MILANO ALLA PIASTRA
Il Contrappasso di un’Èra
La Milano da bere? È diventata “Milano alla Piastra”
Ricordate la Milano da bere? Dimenticatela. È cominciata l’èra della Milano alla Piastra. Non è solo un gioco di parole sulle indagini che coinvolgono il sindaco Beppe Sala a proposito del più grande degli appalti Expo. È una mutazione antropologica ispirata a un cupio dissolvi sostenibile, come amano precisare le archistar di oggi.

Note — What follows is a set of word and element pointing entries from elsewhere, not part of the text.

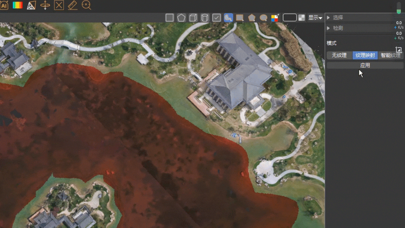The image size is (405, 228).
Task: Click the crossed-box delete tool
Action: 59,5
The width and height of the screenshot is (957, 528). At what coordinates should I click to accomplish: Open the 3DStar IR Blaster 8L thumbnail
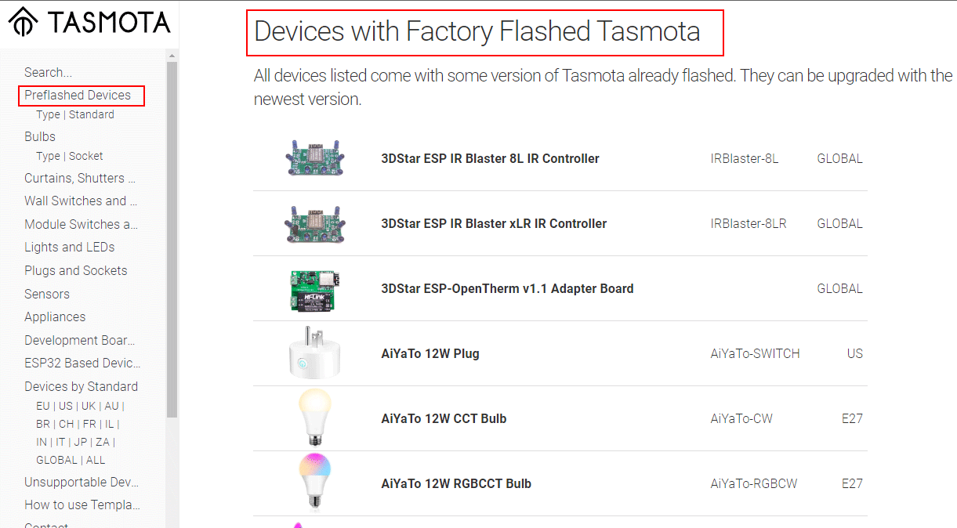(315, 158)
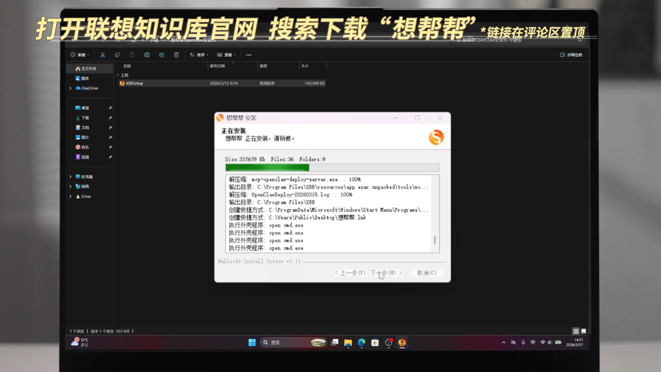Click the Rename icon in toolbar
661x372 pixels.
tap(147, 55)
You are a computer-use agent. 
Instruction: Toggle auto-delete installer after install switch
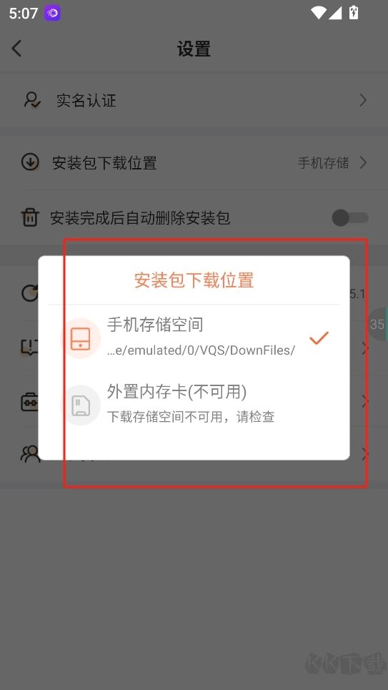click(x=350, y=217)
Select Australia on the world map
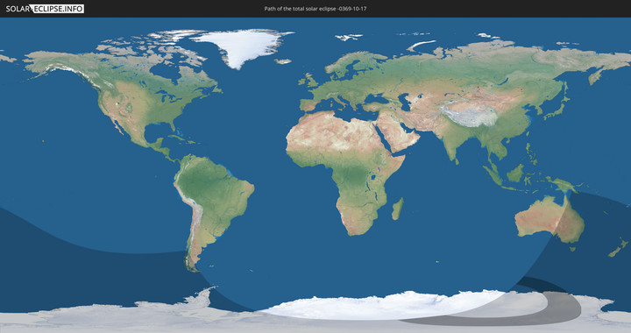Screen dimensions: 631x333 click(x=549, y=219)
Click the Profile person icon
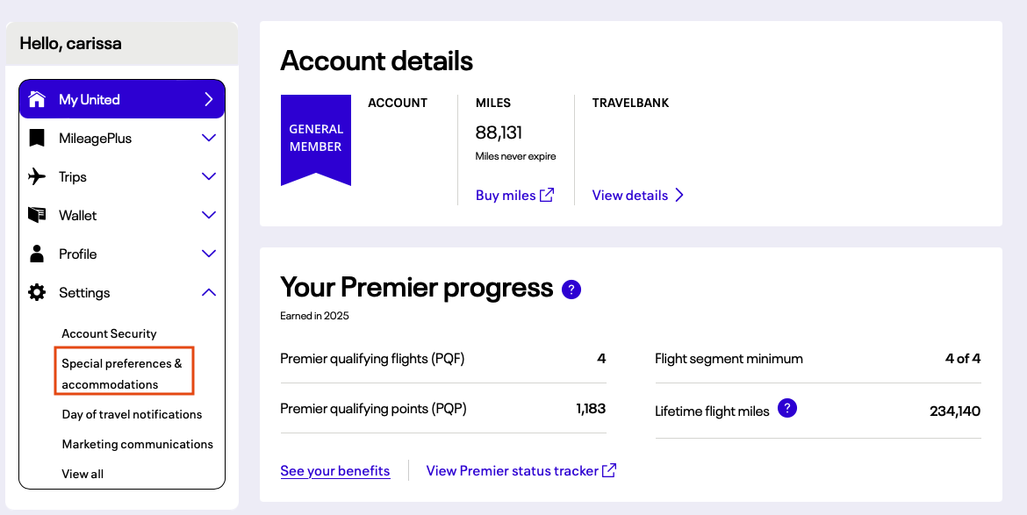1027x515 pixels. pyautogui.click(x=37, y=254)
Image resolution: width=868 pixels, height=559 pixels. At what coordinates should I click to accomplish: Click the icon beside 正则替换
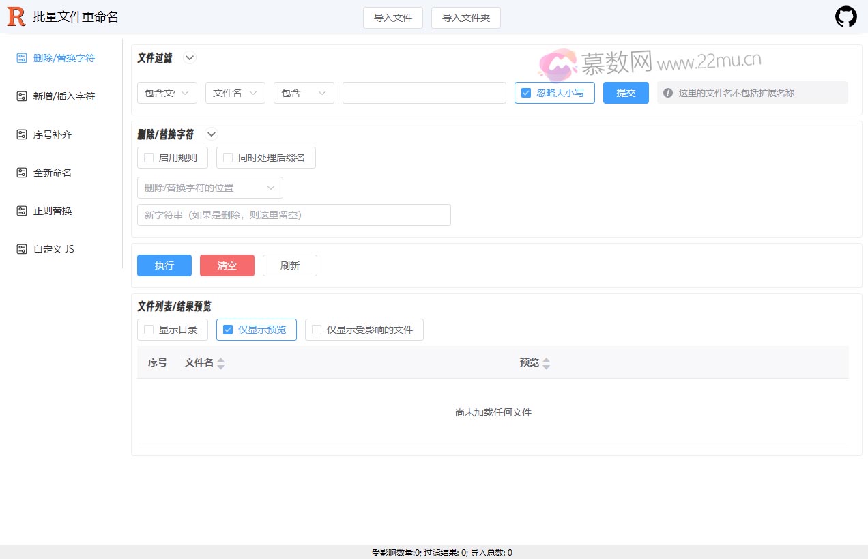click(x=21, y=211)
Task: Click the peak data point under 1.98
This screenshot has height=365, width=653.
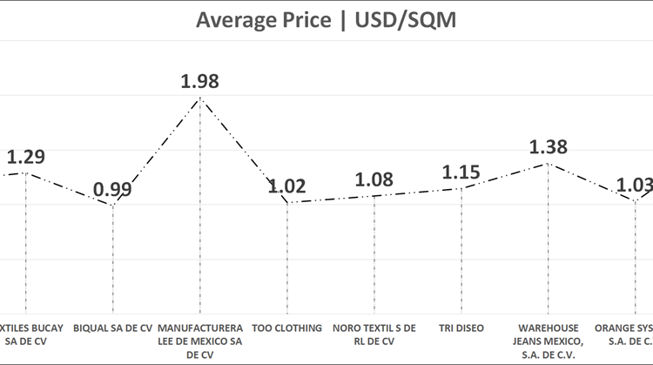Action: 200,98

E, al netto della sua teatralità, tanto cara alla mistica del branding, dalle prime avvisaglie, le prospettive non sembrano affatto rassicuranti.
Chi la vuole cotta, chi la vuole cruda. Di sicuro, comunque vadano a finire le inchieste che pendono sul capo del suo Sindaco, nei contenuti, nei modi e nel ritardo controverso con cui sono deflagrate sfrigola l’untuoso taglio di una città sdraiata sulla bistecchiera. Il sentiment mai sondato prima delle elezioni, quello che eccita i guru del marketing e che ha accompagnato con rassegnazione riluttante l’organizzazione di quella Festa dell’Unità chiamata Expo, presagiva questo scenario.
La regia di questo permanente noviziato per le magnifiche sorti e progressive di Milano è tutta politica. Una politica occupata da truppe di sales manager. Gente che la sa metter giù bene. StorySeller senza fronzoli. Avvezzi al linguaggio e alle strategie di derivazione militare, come il celebre boots on the ground, di cui si servono per persuadere i politici di turno a planare come angeli del focolare nei mercati rionali, programmando tour in torpedone o operazioni di terra, sicuri che la menzogna congegnata in uno storyboard veicoli l’avere a cuore i bisogni delle persone come verità.
Abituati da Tangentopoli all’umiliante derisione di chi gli domanda da dove venga la locuzione “capitale morale”, i milanesi vivono da decenni il privilegio di essere le cavie da laboratorio di un processo globale di instaurazione della Mediocrazia. Percorso non indolore, che implica l’involuzione antropologica finale dell’animale politico. Quello che un tempo, persino quando compromesso o corrotto, dettava le condizioni a conniventi e collusi e che ora ne è succube.
Che la politica, salvo rare eccezioni, abbia abdicato alle sue naturali istanze per vendersi come una Milf al miglior offerente sul mercato dell’economia e della finanza è cronaca. Che questa compravendita sia insidiata da disegni e intelligenze criminali è allarmante attualità. Ma che si voglia fare passare tutto ciò come lungimiranza è mediocrità e malafede.
Da parte sua, il Sindaco Sala, orfano dello sponsor Matteo Renzi, ha messo le mani avanti: “Serve una norma che ne chiarisca poteri e risorse [delle città metropolitane, ndr]. Non farlo è atto di grande stupidità politica e di scarsa cognizione di cosa serve nel XXI secolo”. Così, in assenza dell’ennesima, famigerata riforma – ennesimo, stucchevole assist per Renzi e il suo StorySelling – avrà una scusa per tutto. Anche per l’ostinazione con cui si continuano a seppellire sotto la vetusta e opaca retorica su Expo i problemi, non ultime le infiltrazioni mafiose nella sua, nostra città.
Ma poi, di cosa stiamo parlando? Di un sindaco di cui, allo stato, si ricordano, fra le più indimenticabili coreografie comunicative, la farsa del time out a seguito dell’avviso di garanzia, una querula richiesta della presenza di più militari, la stucchevole apertura del dibattito sull’intitolazione di una via a Bettino Craxi. Roba che, al confronto, la diagnosi sull’Inter e gli auspici su Messi a Milano ne fanno uno statista in pectore.
Nel frattempo, inchieste permettendo, prospera chi voleva e continua a voler cucinare “Milano alla Piastra”. Quelli che la blandiscono come una escort, sussurrandole che è bellissima, applaudendo agli stormi di flying gardener che svolazzano nel celestiale particolato che la intossica. Quelli che alle fritture di pesce preferiscono il barbecue o la graticola all’Ortomercato o, anche, in Borsa. E ambirebbero ad atterrare con gli elicotteri sui grattacieli.
Stiano accorti però i vati e i clienti della melliflua “Milano alla Piastra” – da “impiastrare”, ovvero spalmare, insudiciare, imbrattare. Di imbrattamenti indigesti Milano e le sue parti più intime (e ultime) ne hanno subiti parecchi. E le storie che si raccontano chiedono il conto. Vale per tutti. Non solo, come a qualcuno piace pensare, per gli altri, che di cognome magari si chiamano Raggi.